[Entries for locating words and elements]
┌──

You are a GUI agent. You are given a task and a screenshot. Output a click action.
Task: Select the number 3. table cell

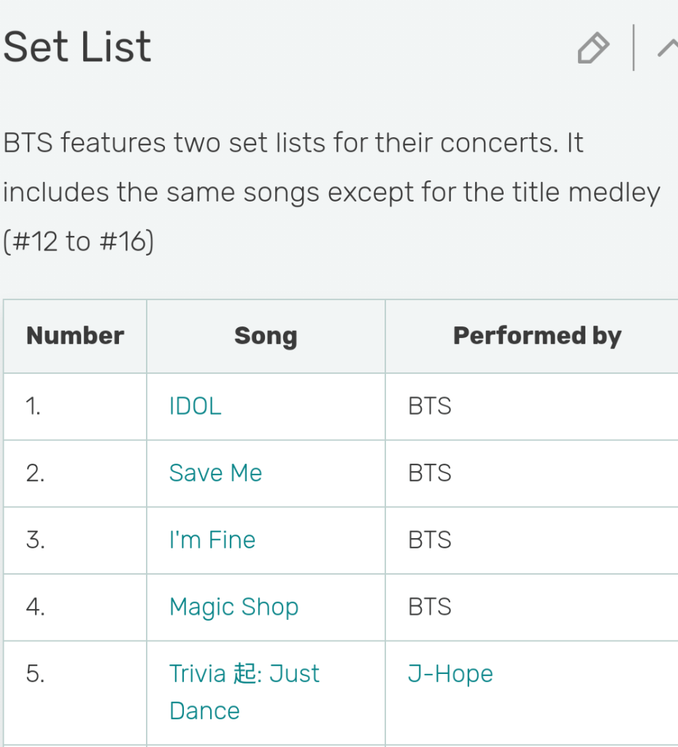(35, 540)
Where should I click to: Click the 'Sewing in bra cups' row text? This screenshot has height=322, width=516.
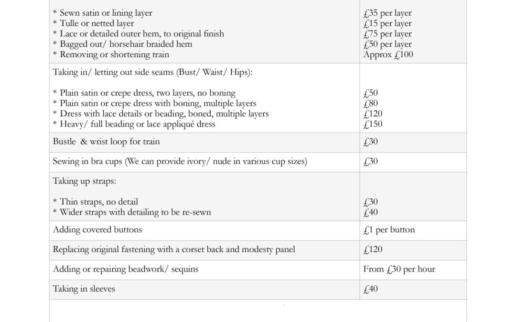tap(180, 161)
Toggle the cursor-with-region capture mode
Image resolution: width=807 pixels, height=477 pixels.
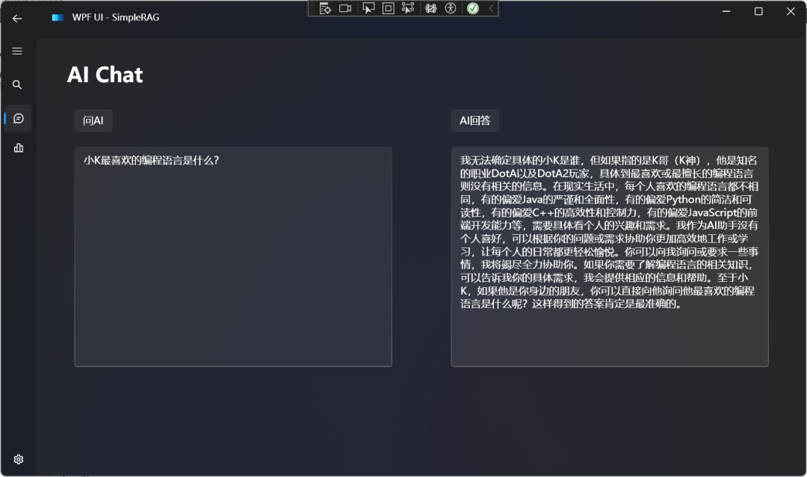[407, 8]
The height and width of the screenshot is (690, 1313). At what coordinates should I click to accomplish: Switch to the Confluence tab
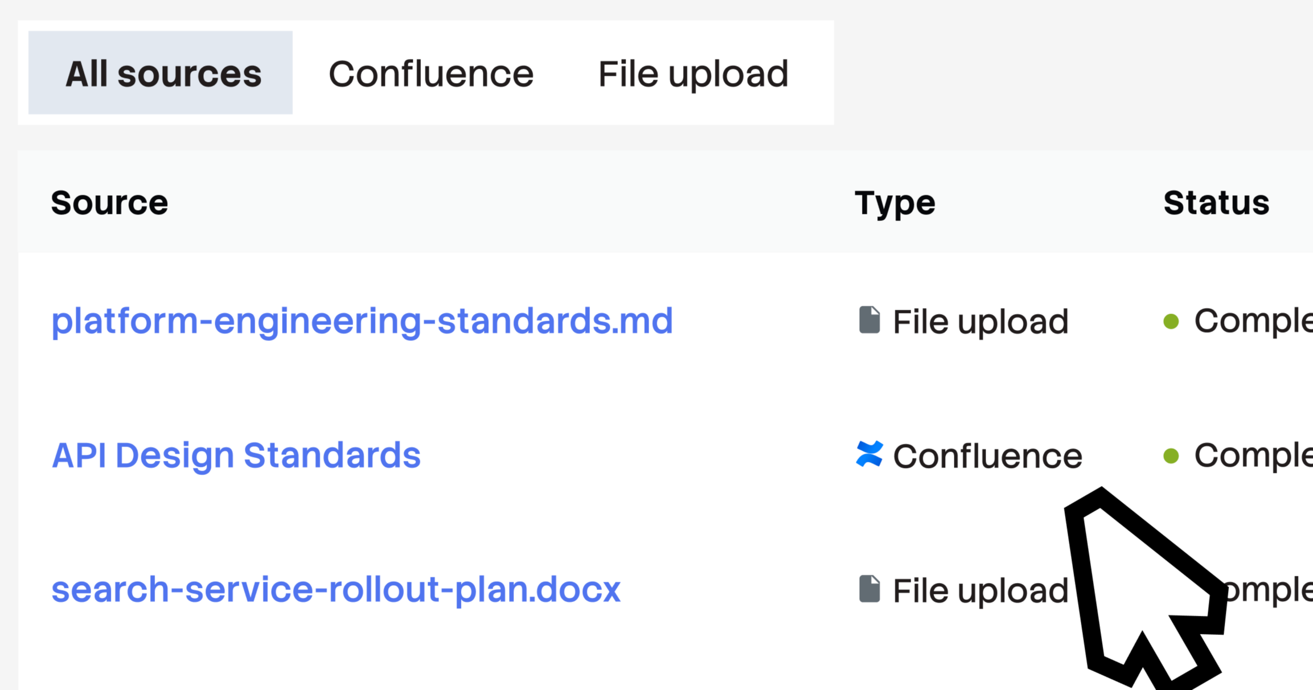coord(431,74)
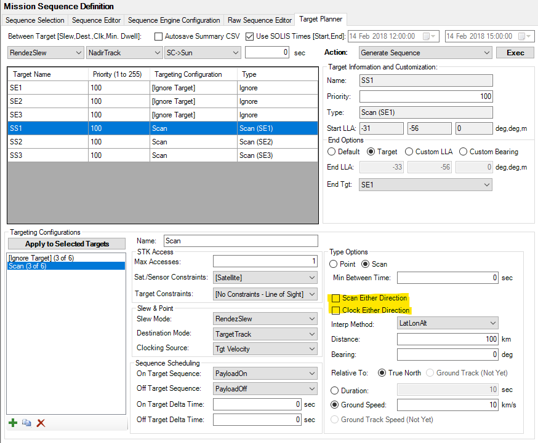The height and width of the screenshot is (443, 538).
Task: Click the green plus add configuration icon
Action: tap(13, 423)
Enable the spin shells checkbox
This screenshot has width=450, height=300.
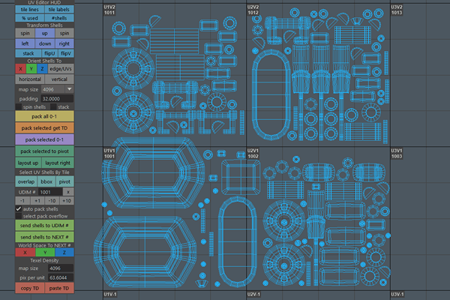20,107
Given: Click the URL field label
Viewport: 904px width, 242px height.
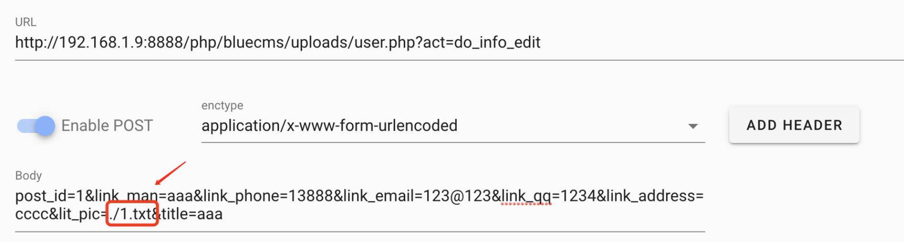Looking at the screenshot, I should [x=25, y=22].
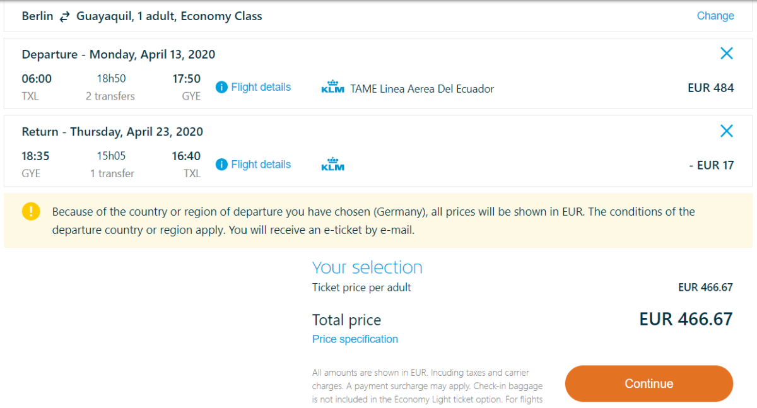Click the Return - Thursday, April 23, 2020 heading

click(x=112, y=132)
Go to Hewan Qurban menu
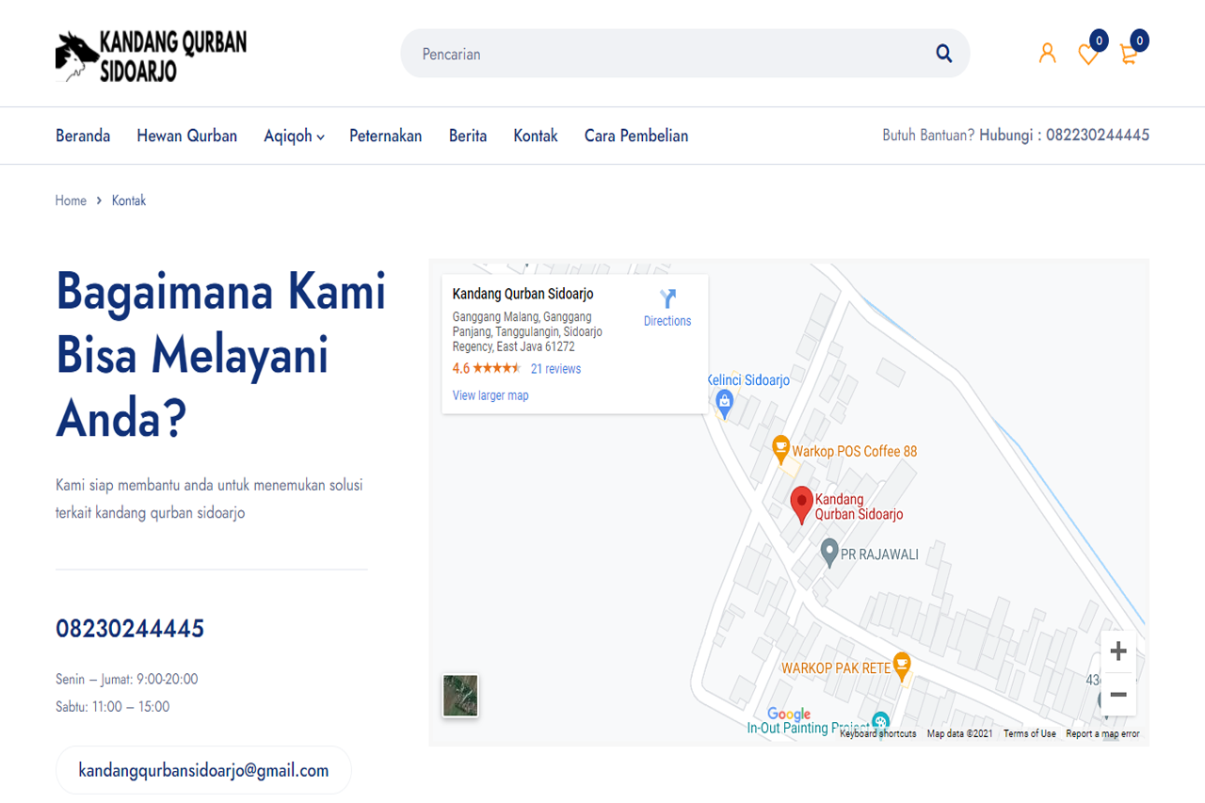The width and height of the screenshot is (1205, 803). [x=186, y=136]
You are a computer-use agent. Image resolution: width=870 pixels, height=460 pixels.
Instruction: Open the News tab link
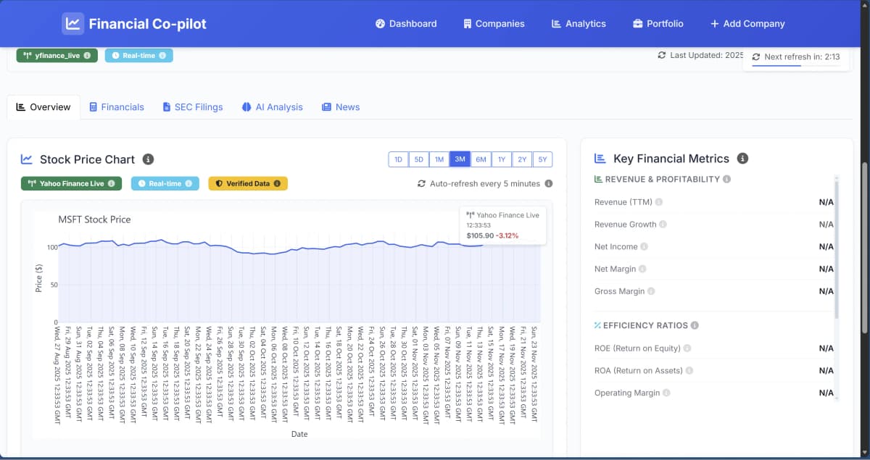pyautogui.click(x=341, y=106)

└──

Please rewrite all of the items, changing "Image resolution" to "Screen size" and keeping everything else the same. Leave the pictures out of your version.

[Reply]:
You are a GUI agent. You are given a task and a screenshot. Output a click action.
Task: Select the number 3. table cell

(35, 540)
Where should I click to: Click the 'Sewing in bra cups' row text? This screenshot has height=322, width=516.
tap(180, 161)
Toggle the cursor-with-region capture mode
Screen size: width=807 pixels, height=477 pixels.
[407, 8]
The height and width of the screenshot is (690, 1313). At what coordinates should I click to accomplish: Switch to the Confluence tab
coord(431,74)
The height and width of the screenshot is (443, 538).
Task: Click the green plus add configuration icon
Action: tap(13, 423)
Enable the spin shells checkbox
This screenshot has width=450, height=300.
20,107
Given: Click the URL field label
Viewport: 904px width, 242px height.
Looking at the screenshot, I should [x=25, y=22].
Click the Return - Thursday, April 23, 2020 heading

click(x=112, y=132)
Go to Hewan Qurban menu
The width and height of the screenshot is (1205, 803). [x=186, y=136]
You are a computer-use agent. Screen size: width=870 pixels, height=460 pixels.
Instruction: Open the News tab link
pyautogui.click(x=341, y=106)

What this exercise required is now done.